最初に、「解釈」についてのS・ソンタグの言葉を引用する。と言うのは、紙谷氏の文章そのものが「レーニンについての中沢新一の解釈についての紙谷氏の解釈」であるからだ。とすると、それは「誰の思想」なのだろうか。それを「正確に論じる」ことがどれほどの意味を持つのか、ということになる。「レーニンの笑い」の意味(解釈)など、明らかに中沢新一の「度を越した解釈」だとしか私には思えない。

(以下引用)

「解釈とは世界に対する知性の復讐である。解釈するとは対象を貧困化させること、世界を萎縮させることである。そしてその目的は、さまざまな『意味』によって成り立つ影の世界を打ちたてることだ。世界そのものをこの世界に変ずることだ。(『この世界』だと! あたかもほかにも世界があるかのように。)」(ソンタグ『反解釈』)

(引用終わり)

まず、「ふたつの唯物論」の間の論争だが、驚かされるのは、こういう議論が初期ソ連の指導層内で大真面目で論争されていたことだ。それが革命や政治とどういう関係があるのか。どれだけの重要性があったのか。私には単に「どんな知的論争であれ相手に負けたくない」というインテリたちのプライドのぶつかり合いにしか見えない。つまり「哲学において相手より上だと証明できたら、それは自分のすべての知的優位を立証する」という思考が存在したのではないか。それは当然、政治的闘争でも「こちらのほうが知的に優れているのだからこちらの言い分に全員が従うべきだ」となるわけである。私はスターリンなどがこういう論争に積極的に参加したとは思わない。それだけの教養は彼には無かっただろう。しかし、政治力や実行力(テロを含む)では彼は他の指導者たちより勝っていたわけだ。
で、「ふたつの唯物論」については私はレーニンの考えに近いが、それが「共産主義」と関わるとはまったく思わない。紙谷氏とは正反対であるわけだ。共産主義化することで、人間はこの世界とより密接に関わり幸福になるとはまったく思わない。ソ連は「本物の共産主義」ではなかったとしても、それに近い政治体制だったことは事実だろう。で、人々はそこで幸福だったか? 世界とより関わり、その幸福さを芸術などに表現したか? まったく、ゼロである。
当たり前の話だ。たとえば小説などは「主に現実の不幸や矛盾を題材にする」ものだ。プロレタリア作家にとって「現実の幸福を描く」小説などブルジョワ芸術視され軽蔑されるだろう。では、プロレタリア小説家は、革命が成功したら何を描くのか。「共産主義体制下の不幸や矛盾」を描けるか。描けるはずがない。
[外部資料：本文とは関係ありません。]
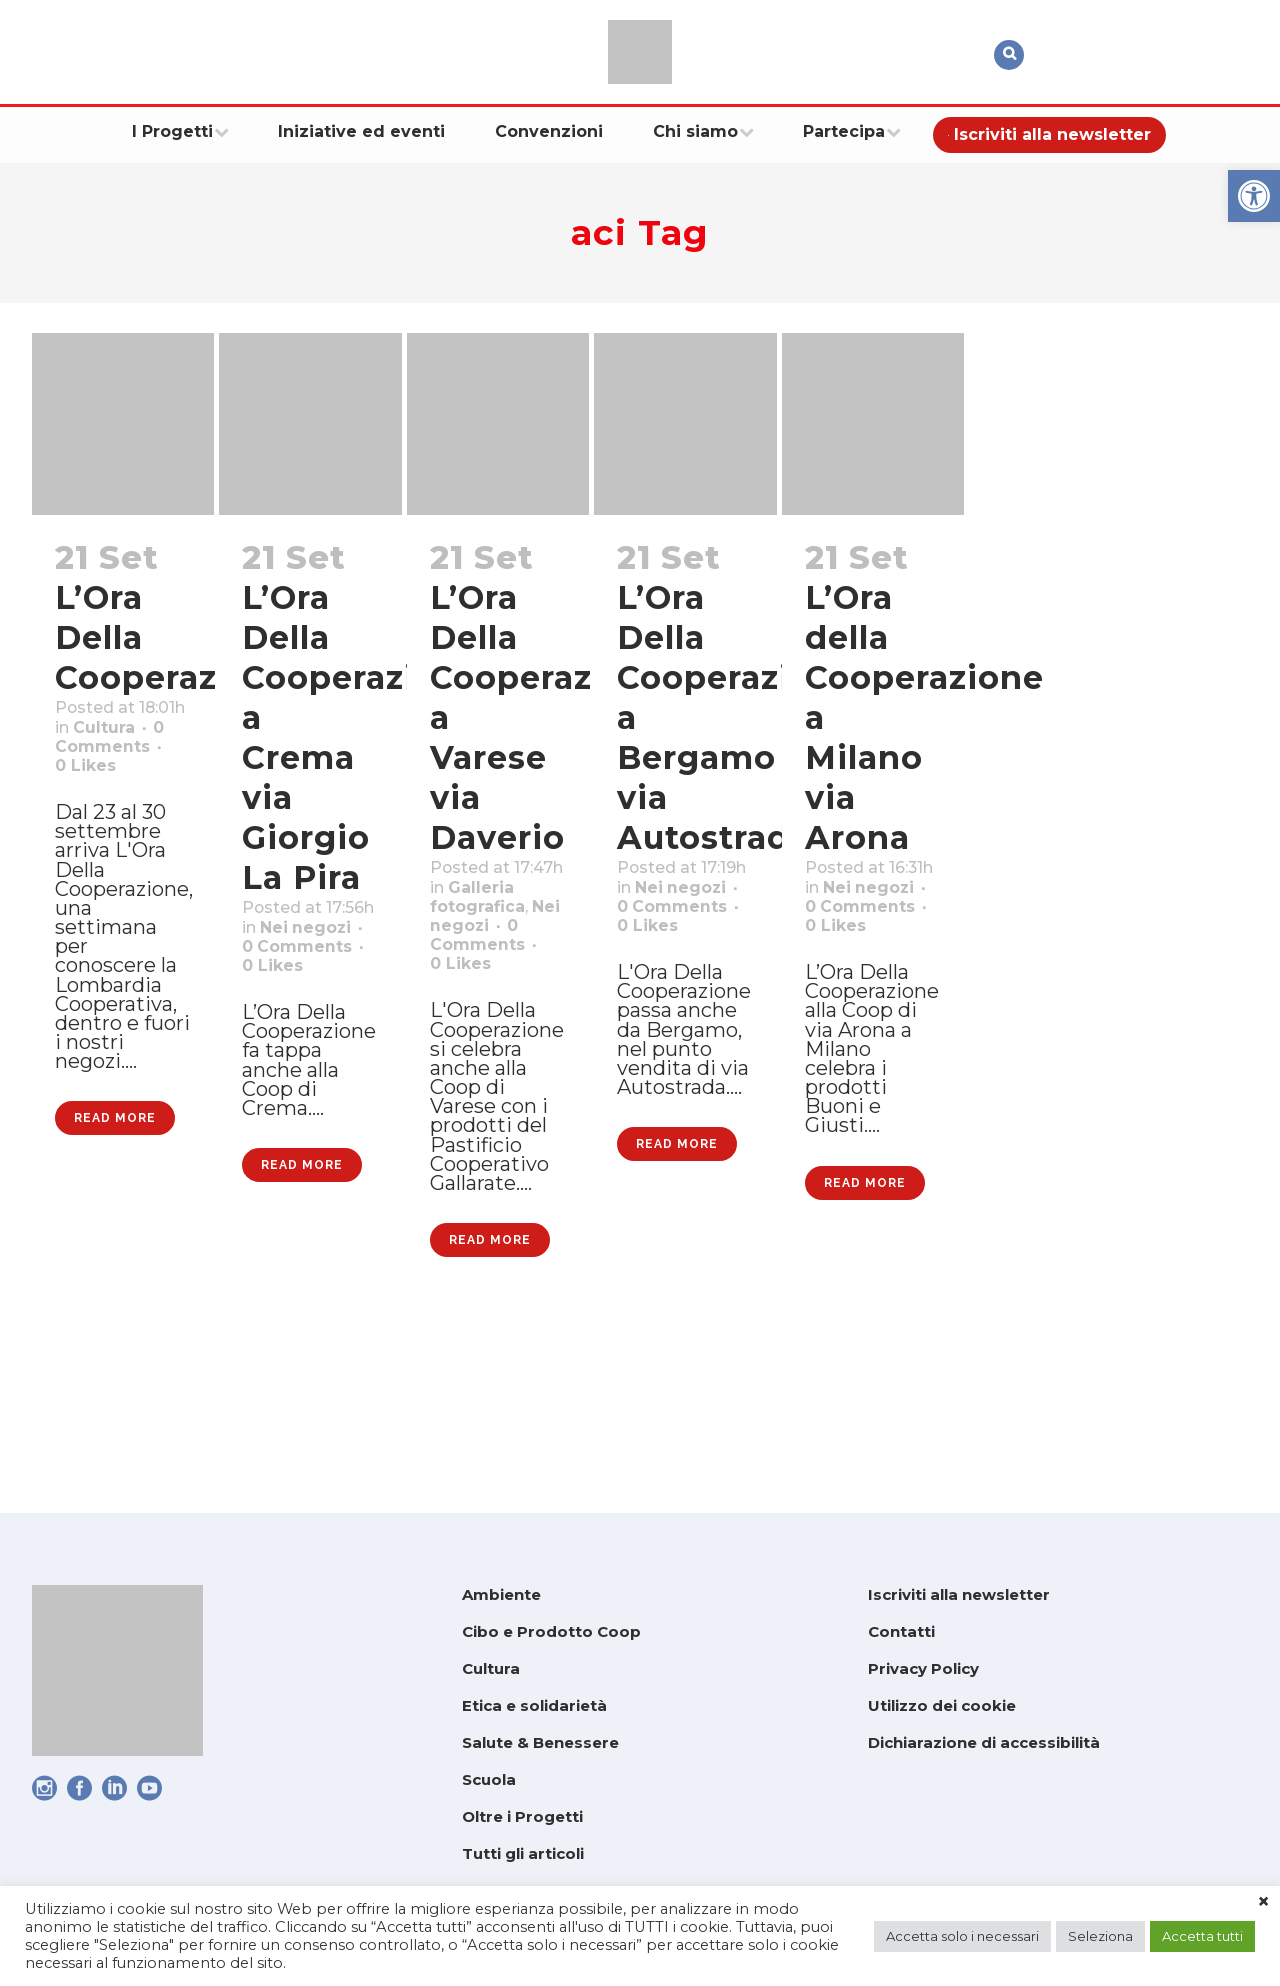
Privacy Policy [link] (923, 1668)
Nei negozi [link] (486, 975)
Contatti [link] (901, 1631)
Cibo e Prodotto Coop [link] (551, 1631)
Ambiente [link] (501, 1594)
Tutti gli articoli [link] (523, 1853)
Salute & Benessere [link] (540, 1742)
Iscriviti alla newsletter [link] (959, 1594)
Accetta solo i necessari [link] (962, 1936)
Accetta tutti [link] (1202, 1936)
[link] (1254, 196)
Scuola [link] (489, 1779)
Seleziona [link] (1100, 1936)
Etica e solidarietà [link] (534, 1705)
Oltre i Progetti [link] (522, 1816)
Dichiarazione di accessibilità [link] (984, 1742)
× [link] (1263, 1902)
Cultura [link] (93, 763)
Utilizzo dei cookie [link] (942, 1705)
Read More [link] (115, 1267)
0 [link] (92, 815)
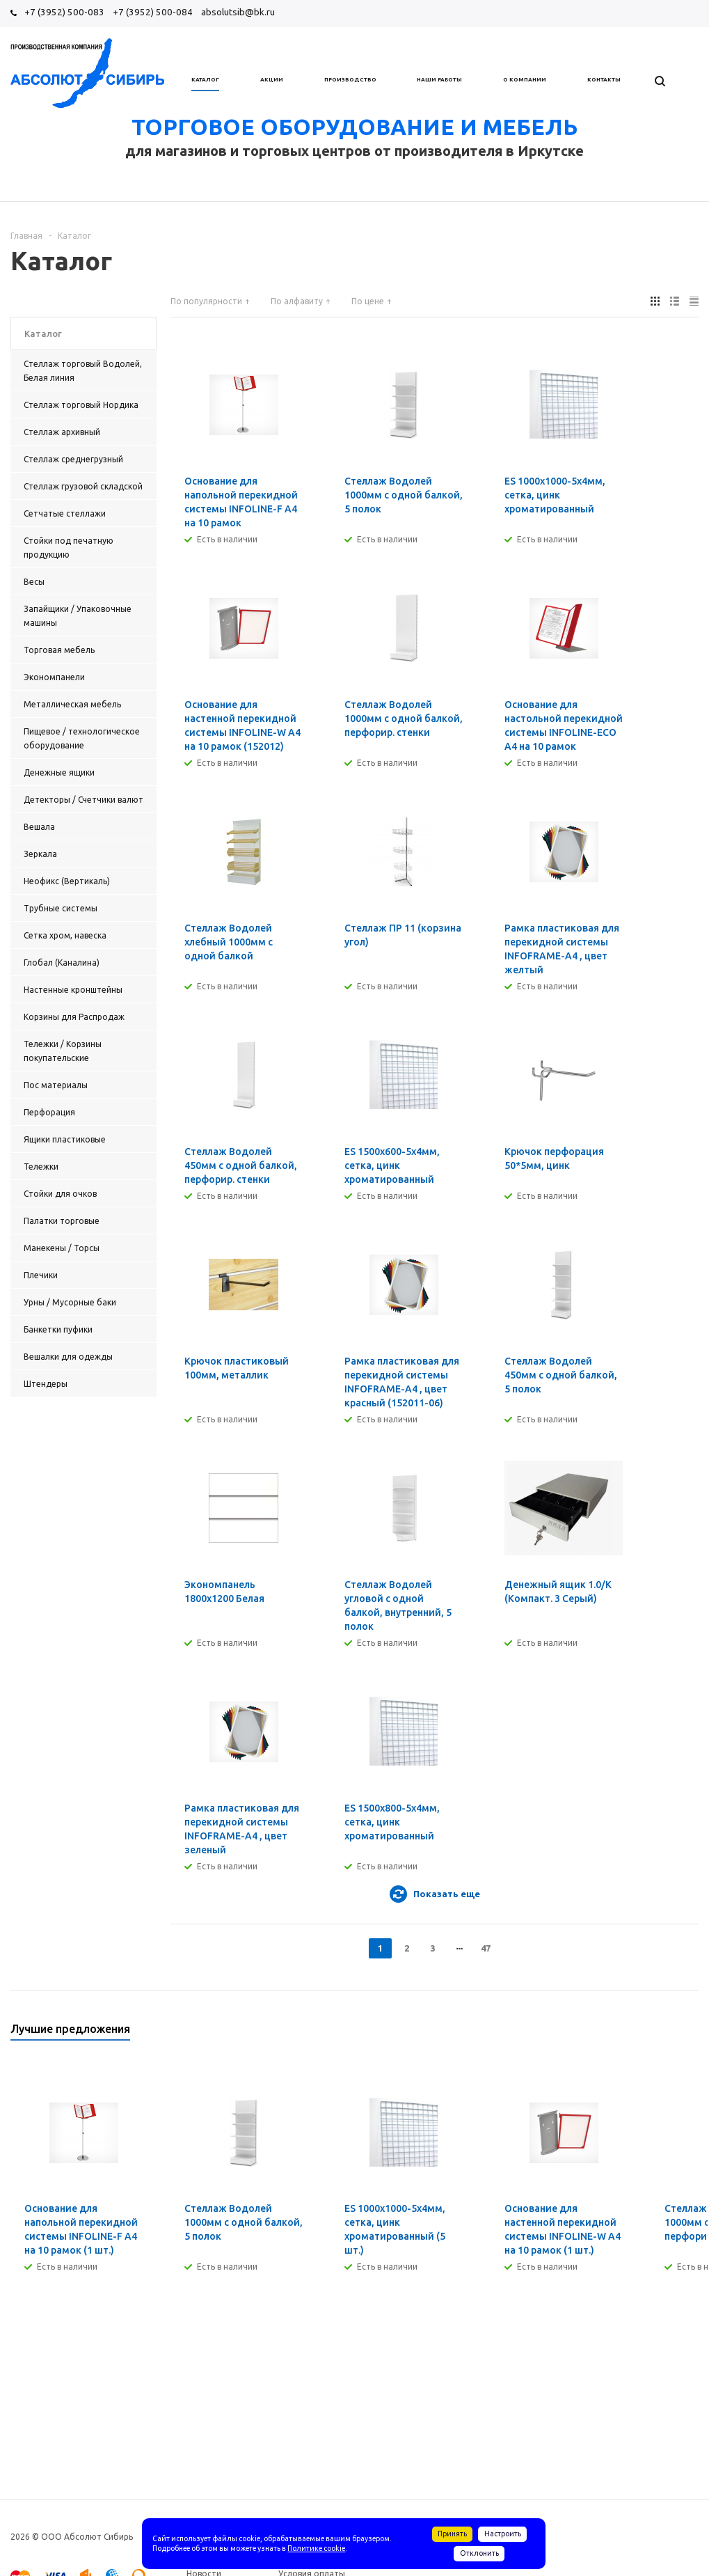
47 (486, 1948)
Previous (665, 2033)
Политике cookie (316, 2548)
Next (688, 2033)
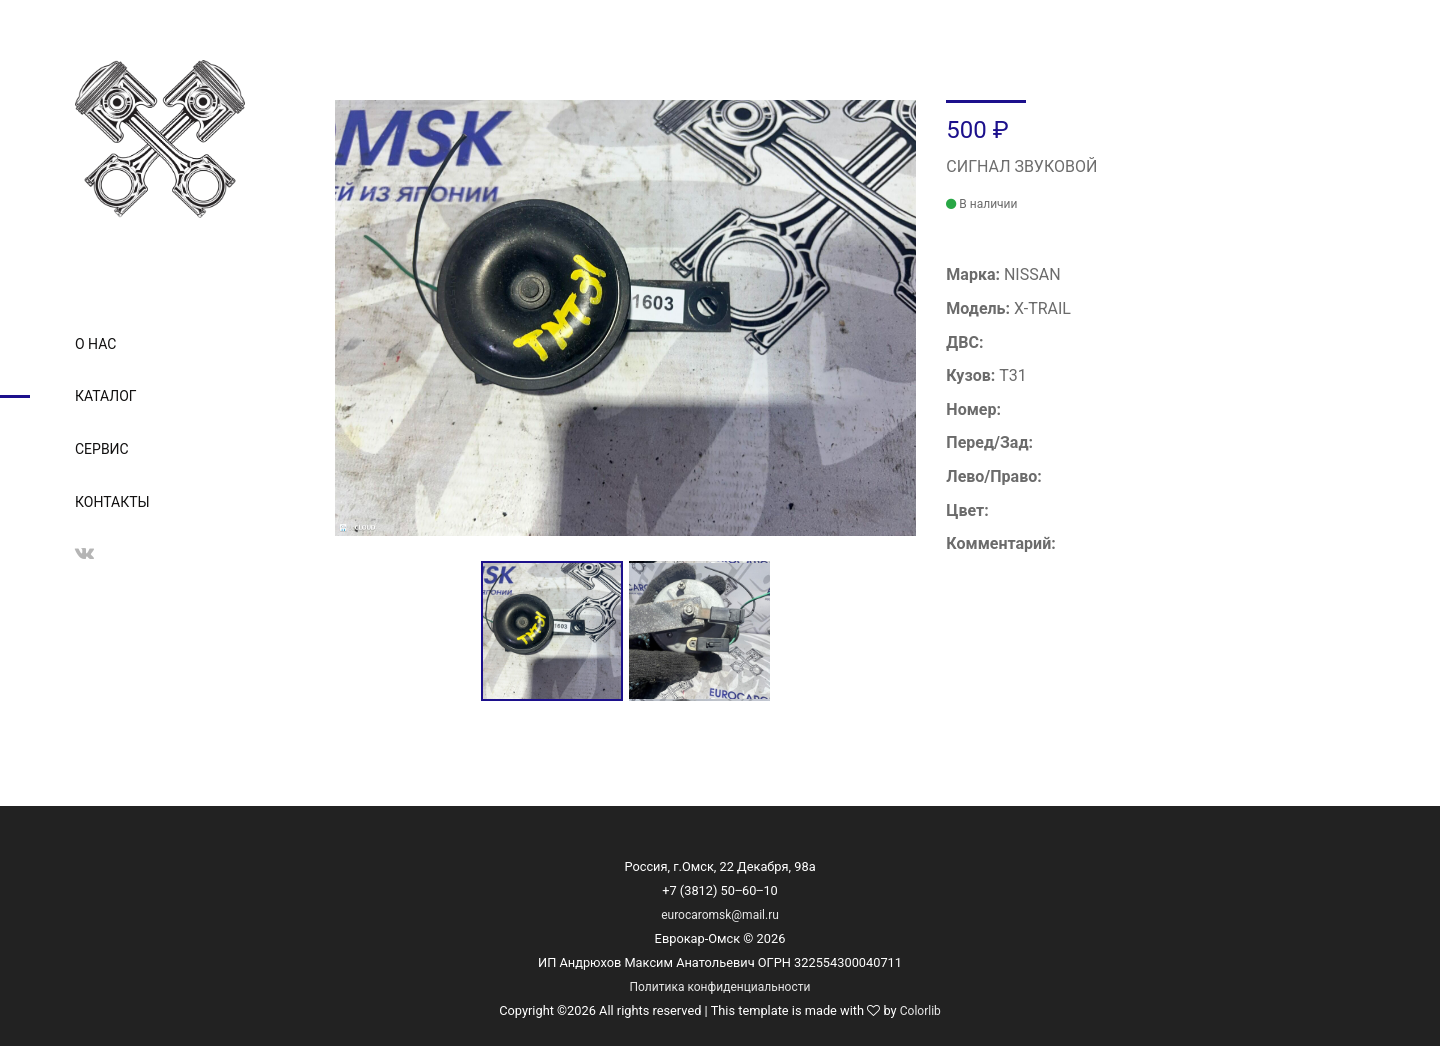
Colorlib (920, 1011)
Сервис (102, 449)
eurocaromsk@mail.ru (720, 915)
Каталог (106, 396)
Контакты (112, 502)
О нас (95, 344)
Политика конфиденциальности (720, 987)
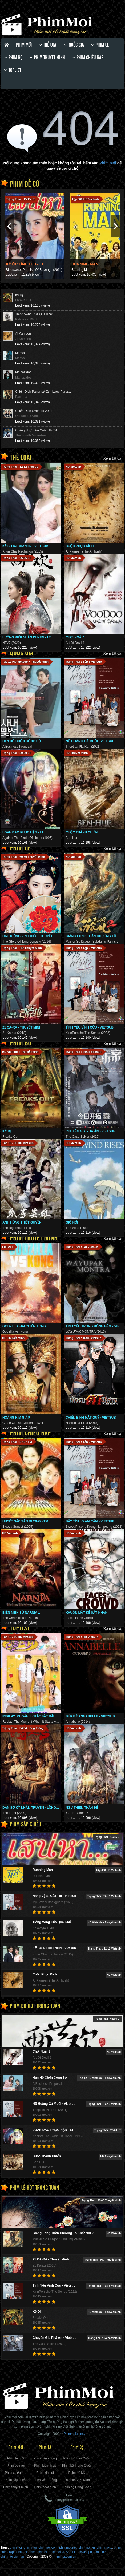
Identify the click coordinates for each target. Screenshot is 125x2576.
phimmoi (16, 2547)
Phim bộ (13, 57)
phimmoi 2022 (59, 2552)
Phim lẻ (100, 45)
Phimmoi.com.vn (64, 2556)
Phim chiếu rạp (87, 57)
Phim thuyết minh (47, 57)
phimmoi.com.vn (12, 2556)
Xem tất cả (112, 458)
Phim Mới (24, 45)
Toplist (12, 70)
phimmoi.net (67, 2547)
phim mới (30, 2547)
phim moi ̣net (97, 2552)
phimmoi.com (47, 2547)
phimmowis (79, 2552)
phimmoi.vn (86, 2547)
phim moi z (104, 2547)
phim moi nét (38, 2552)
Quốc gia (74, 45)
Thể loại (48, 45)
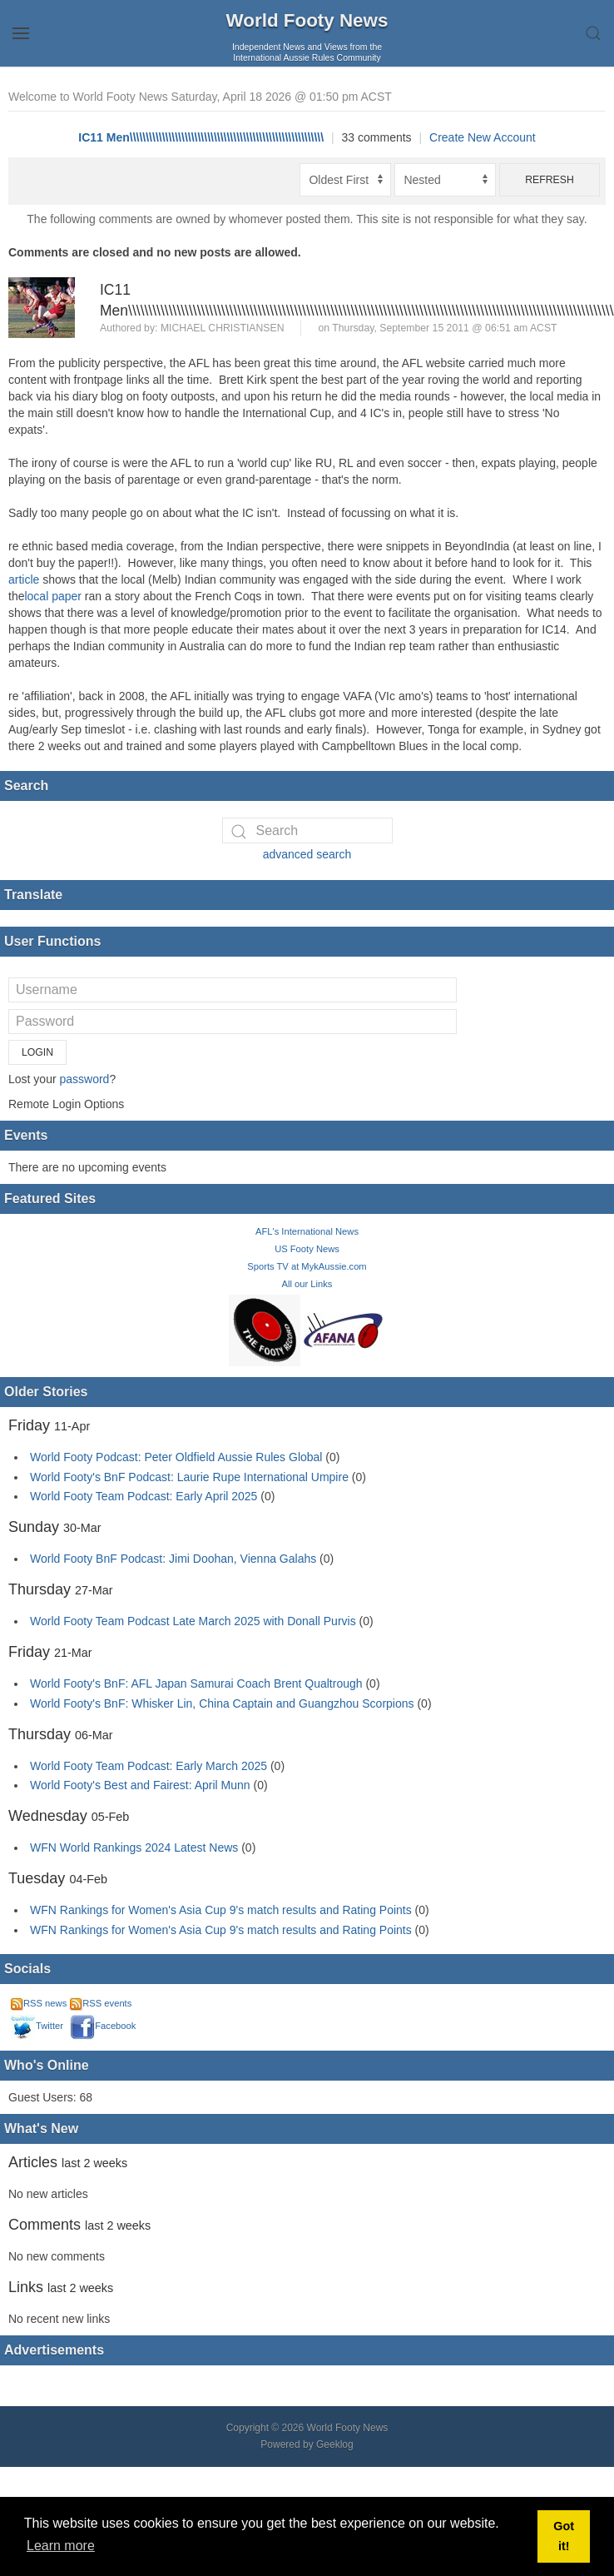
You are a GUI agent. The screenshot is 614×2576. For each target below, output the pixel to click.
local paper (54, 596)
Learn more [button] (61, 2546)
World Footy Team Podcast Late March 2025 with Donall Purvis (193, 1621)
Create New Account (482, 137)
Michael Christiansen (223, 328)
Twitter (37, 2026)
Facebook (103, 2026)
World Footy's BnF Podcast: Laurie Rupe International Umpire (189, 1477)
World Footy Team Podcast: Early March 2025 (148, 1766)
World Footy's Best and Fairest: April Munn (140, 1785)
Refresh (549, 180)
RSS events (100, 2003)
描いたら国家反逆罪で投獄されるだろう。現にソ連ではそうなった。では、共産主義政府の下での「幸福を描く」か? そんなのは見たことが無い。あっても、北朝鮮のマスゲームのような愚劣な仮装にしかならないだろう。
とりあえず、唯物主義社会は別に共産主義だけではない。むしろ資本主義社会こそ唯物主義の極致だろう。しかし、そこでは宗教もビジネス(生活の資)として堂々と存在できる。つまりビジネス最優先社会とは、下劣極まりないものもビジネスとして存在できるし、高尚なものも存在できるわけだ。それを「自由主義」と言ってもいい。もちろん、上級国民の自由は最大限で下級国民の自由は最小限であるが、共産主義国家よりはマシだろう。(ここで言う「共産主義国家」は理想としてのそれではなく、「現実に近い」共産主義国家である。)